When should a Lyme disease test be taken after a tick bite in an adult?

When should a Lyme disease test be taken after a tick bite in an adult? - briefly

A serologic test is typically ordered 2–4 weeks after the bite, once sufficient time has elapsed for antibodies to develop. If the tick was attached for more than 36 hours or symptoms such as rash or fever appear, testing should be performed at that interval.

When should a Lyme disease test be taken after a tick bite in an adult? - in detail

Testing for Borrelia burgdorferi infection after a tick encounter should be timed to correspond with the development of detectable antibodies and the presence of clinical signs. In the first few days following the bite, serologic assays are unreliable because the immune response has not yet produced measurable IgM or IgG. The earliest reliable window for a standard two‑tier protocol (ELISA followed by Western blot) is approximately 2–3 weeks post‑exposure. If the characteristic expanding skin lesion (erythema migrans) appears, treatment can begin without laboratory confirmation, but a baseline sample is advisable for later comparison.

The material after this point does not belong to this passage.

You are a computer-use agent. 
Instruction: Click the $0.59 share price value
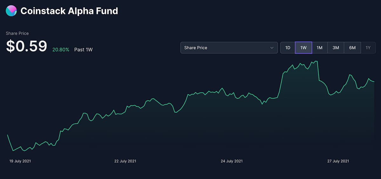pyautogui.click(x=27, y=47)
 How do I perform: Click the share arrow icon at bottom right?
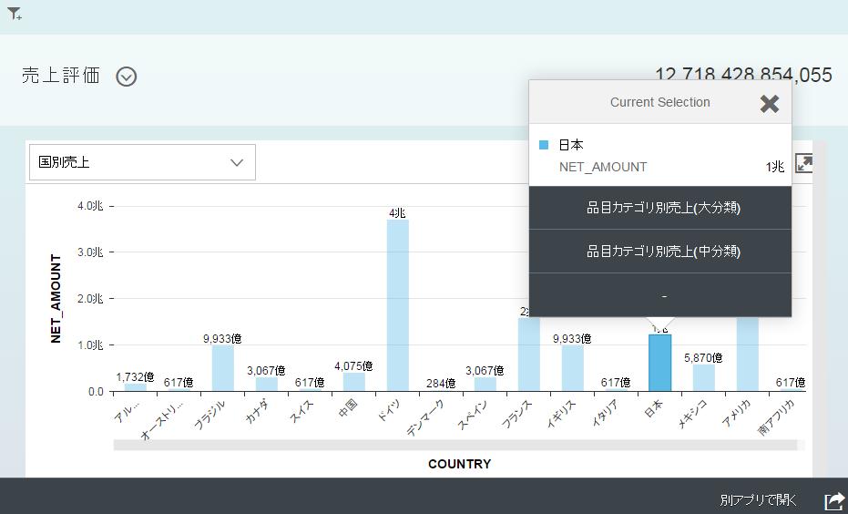[833, 500]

When an adult presents with systemic symptoms such as fever, headache, fatigue, or arthralgia, a blood draw should be performed no sooner than 14 days after the bite. If the initial test is negative but symptoms persist, a repeat specimen collected at 4–6 weeks increases sensitivity, especially for IgG detection. For patients who receive prophylactic doxycycline within 72 hours of removal, serology may remain negative for a longer period; a follow‑up sample at 6 weeks is recommended.

Key points for optimal timing:

  • Day 0–7: No serology; focus on clinical assessment and possible prophylaxis.
  • Day 14–21: First appropriate serologic test if symptoms develop or if a baseline is desired.
  • Day 28–42: Second draw if the first result is negative and clinical suspicion remains.
  • Beyond 6 weeks: Consider testing for late‑stage manifestations (e.g., arthritis) when IgG antibodies are more likely to be present.

Choosing the correct interval reduces false‑negative results and supports accurate diagnosis while avoiding unnecessary repeat testing.